Fat balls are made from suet mixed with bird foods, such as seeds, nuts and mealworms. They vary in price, with some as low as £6 for 50 balls, and others costing almost three times as much. We wanted to know which brands were most popular with birds.
We tested 12 different brands over the course of 12 weeks. Our expert tests observed the birds feeding from a hide. We recorded both the numbers and the species of birds seen feeding, with at least three hours of monitoring for each fat ball on test. We also tested how well each brand stood up to the weather and whether they fell apart, leaving an ugly mess under the bird feeder that can attract rats.
Use the right feeder
Feeders for fat balls come in an enormous range of shapes and sizes. We'd advise you look out for one that doesn't contain too many balls, so that the birds can eat them before they start to disintegrate. Squirrels will remove fat balls wholesale, so do invest in a squirrel-proof bird feeder if this is likely to be a problem.
Site your feeder close to cover, such as a leafy bush or tree, so that small birds can hop on and off quickly to avoid predators. Place it where local cats won't be able to access it - find out more about coming into your garden.
We often thinking of feeding the birds as a winter job, but actually their winter food sources, such as berries and nuts, will often last them through to mid-winter or beyond. February-April is an important time to feed birds as winter food sources run low and summer insects are yet to emerge.
The most popular fat balls in our trial had high suet content and tended to be quite soft. This made them easy for the birds to eat, but also meant they did have a tendency to fall apart more easily. Don't worry if this happens. If you have a problem with rats, pick up the pieces, otherwise ground-feeding birds, such as chaffinches, blackbirds and starlings, will appreciate the treat.

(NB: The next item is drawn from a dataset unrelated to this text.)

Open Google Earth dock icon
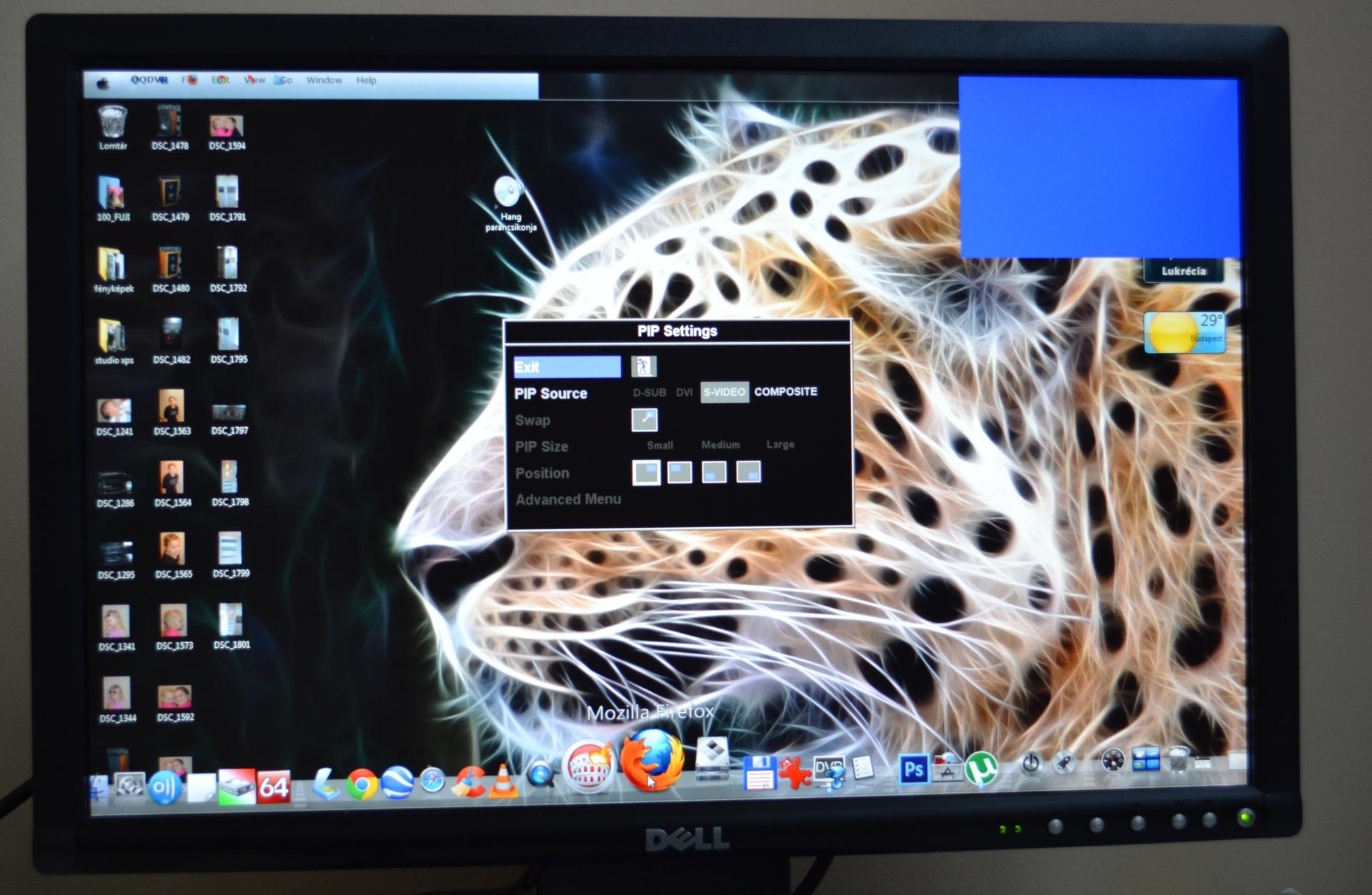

These tiny blue and yellow birds are a favourite garden visitor, and will happily hang on feeders to feast on nuts and seeds in fat balls.
With a smart black and white head, and a yellow chest with a black stripe, great tits are easily distinguished from the smaller blue tits.
In delicate shades of brown and grey, these elegant little birds will visit a feeder and enjoy bopping around the base to catch any falling crumbs.
These have a distinctive long tail and buff or pinkish body, making them extremely pretty. They like to fly in small flocks.
With its orange chest, the robin is one of our best-loved birds. It will manage to hang from a feeder, especially if it has a stiff wire cage to support it.